Several ongoing legal challenges to the agency's authority and funding structure could also gain momentum with the support of a more sympathetic Department of Justice. Critics of the CFPB have long argued that its funding mechanism, which bypasses congressional appropriations by drawing directly from the Federal Reserve, violates the Constitution's separation of powers. A ruling against the CFPB in these cases could have profound implications for its operational capacity.

An uncertain future

Over the next four years, the CFPB's broader mission could shift dramatically from aggressive enforcement actions to a more collaborative approach with industry stakeholders. Under new leadership, the CFPB might emphasize guidance and education over penalties, fostering an environment that critics argue is more business-friendly but that supporters warn could undermine consumer protections.

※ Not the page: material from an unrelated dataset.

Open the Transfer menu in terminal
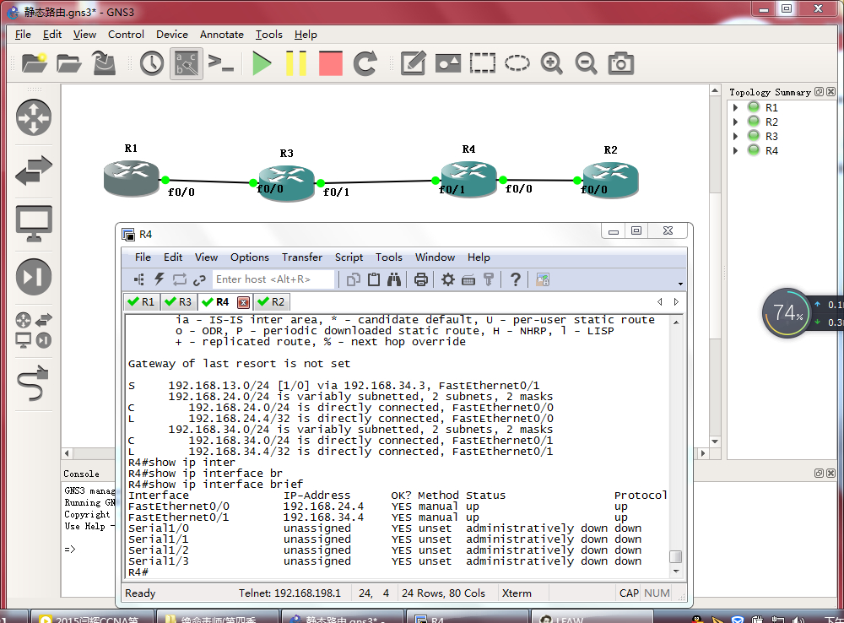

Key areas of focus for a restructured CFPB could include:

  1. Mortgage and housing policies: Changes to the Home Mortgage Disclosure Act reporting requirements and the QM Rule could significantly impact lenders and borrowers. The administration may argue that easing these regulations will lower costs and expand homeownership, though skeptics contend it could lead to increased risk in the housing market.

  2. Financial technology: As the financial sector continues to innovate, the CFPB could take a more hands-off approach to regulating FinTech companies. A lighter regulatory touch might encourage innovation but could also leave consumers vulnerable to emerging risks.

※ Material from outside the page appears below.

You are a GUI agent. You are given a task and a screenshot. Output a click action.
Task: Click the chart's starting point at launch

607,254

  3. Data privacy and security: With increasing attention on data privacy, the CFPB may play a reduced role in this area, ceding ground to other regulatory bodies or relying on voluntary compliance from financial institutions.

The CFPB stands at a crossroads under the Trump administration. The appointment of Scott Bessent as acting director marks a decisive shift in the bureau's approach, with immediate regulatory rollbacks and an industry-friendly posture likely to follow. 

The agency's longer-term future remains uncertain. Whether the CFPB emerges as a leaner, more business-friendly agency or retains its aggressive consumer protection mandate will depend on the interplay of legislative, judicial, and public forces in the years ahead.

As the story unfolds, one thing is clear: The CFPB's evolution will have far-reaching implications for the financial industry and consumers alike.

The CFPB was contacted for comment but declined to provide a statement.


Coby Hakalir has been a leader in the mortgage industry for almost three decades. He currently leads the mortgage banking and mortgage tech division for T3 Sixty, one of real estate's leading management consultancies, and resides in Northern California. (Note: T3 Sixty founder Stefan Swanepoel also founded Real Estate News.)